(Saved data entries)
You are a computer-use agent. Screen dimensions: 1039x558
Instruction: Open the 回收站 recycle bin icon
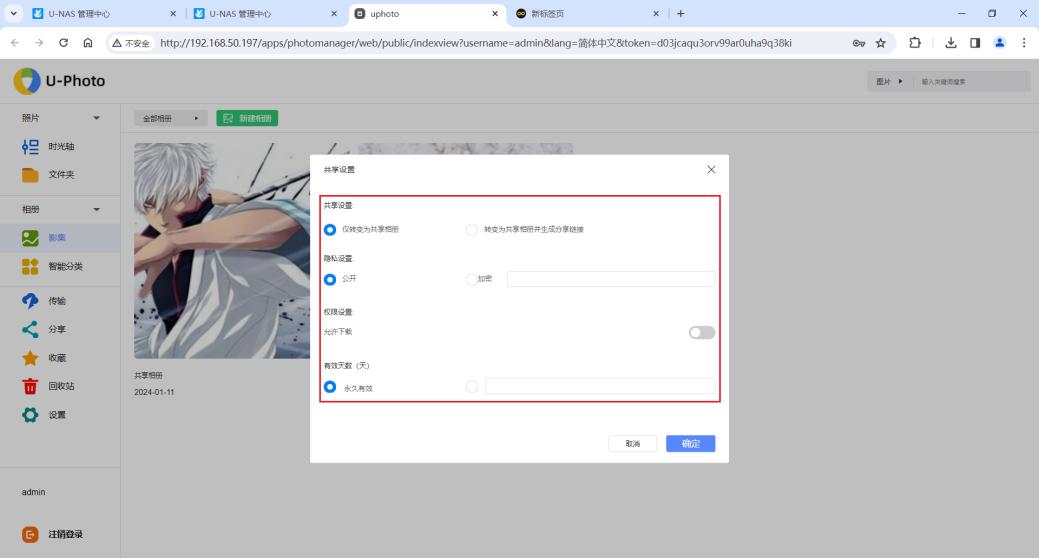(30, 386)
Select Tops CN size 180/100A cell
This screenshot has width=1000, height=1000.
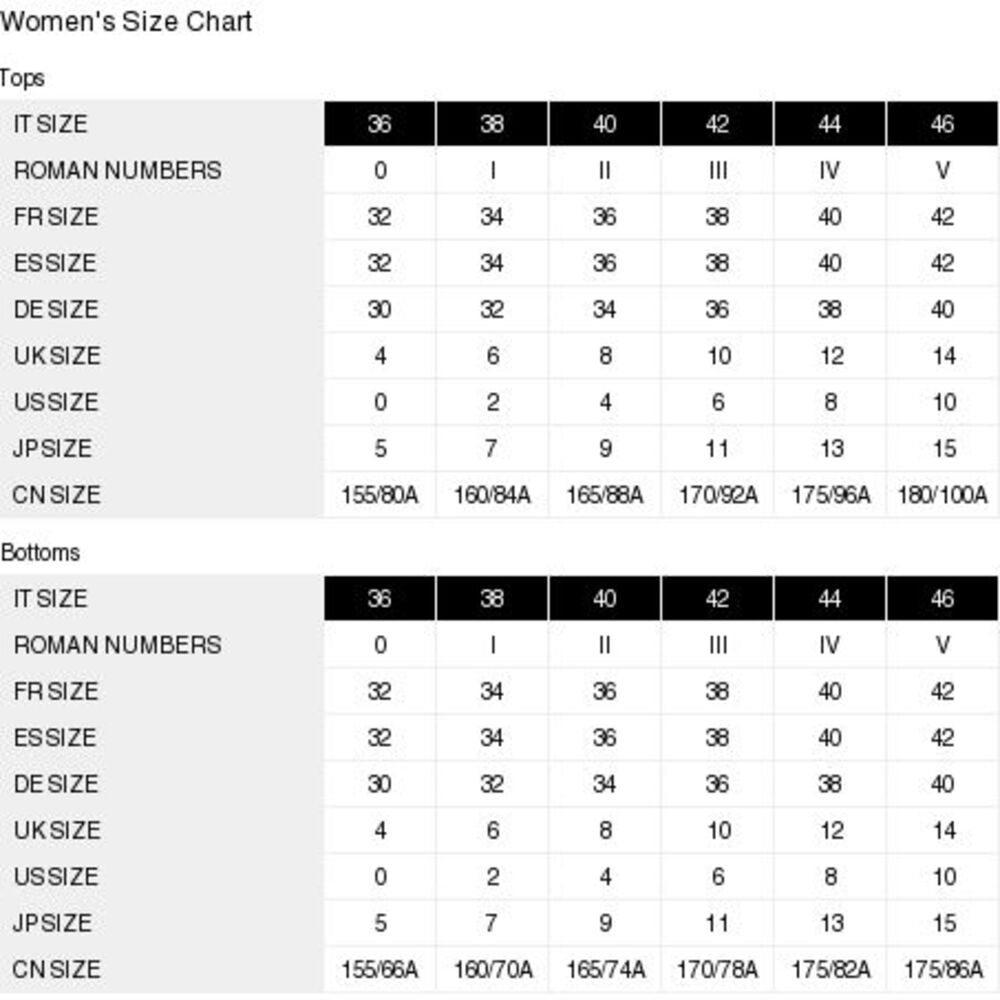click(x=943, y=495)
---
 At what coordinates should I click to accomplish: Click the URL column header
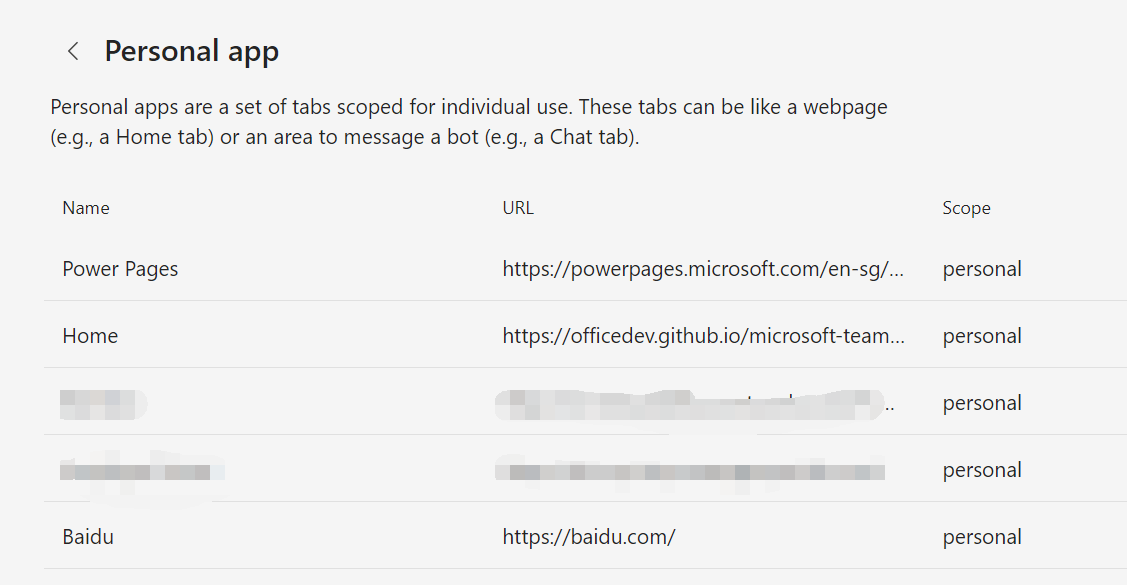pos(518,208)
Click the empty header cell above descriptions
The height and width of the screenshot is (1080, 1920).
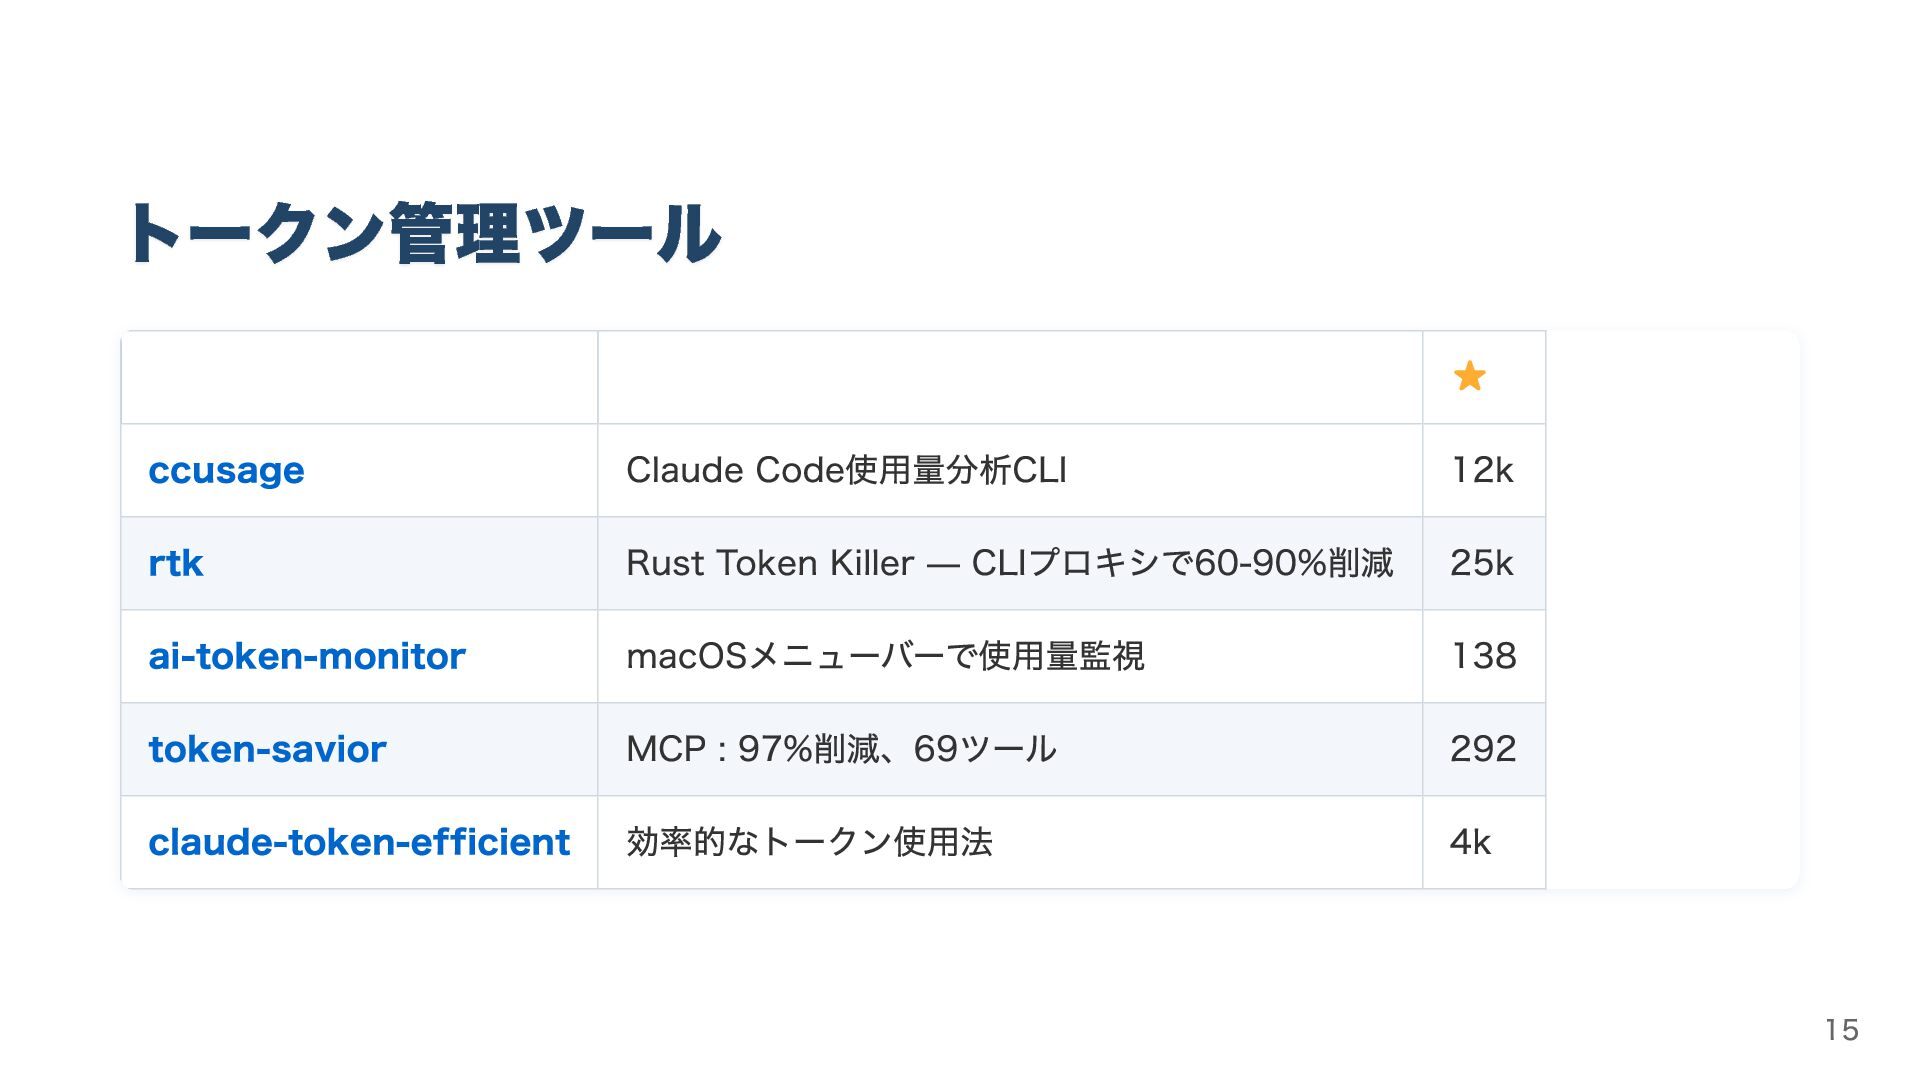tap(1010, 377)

WHAT YOU SHOULD DO => Each line above that contains the word "cell" must be copied.

EXERCISE ANSWER =>
Select Tops CN size 180/100A cell
Click the empty header cell above descriptions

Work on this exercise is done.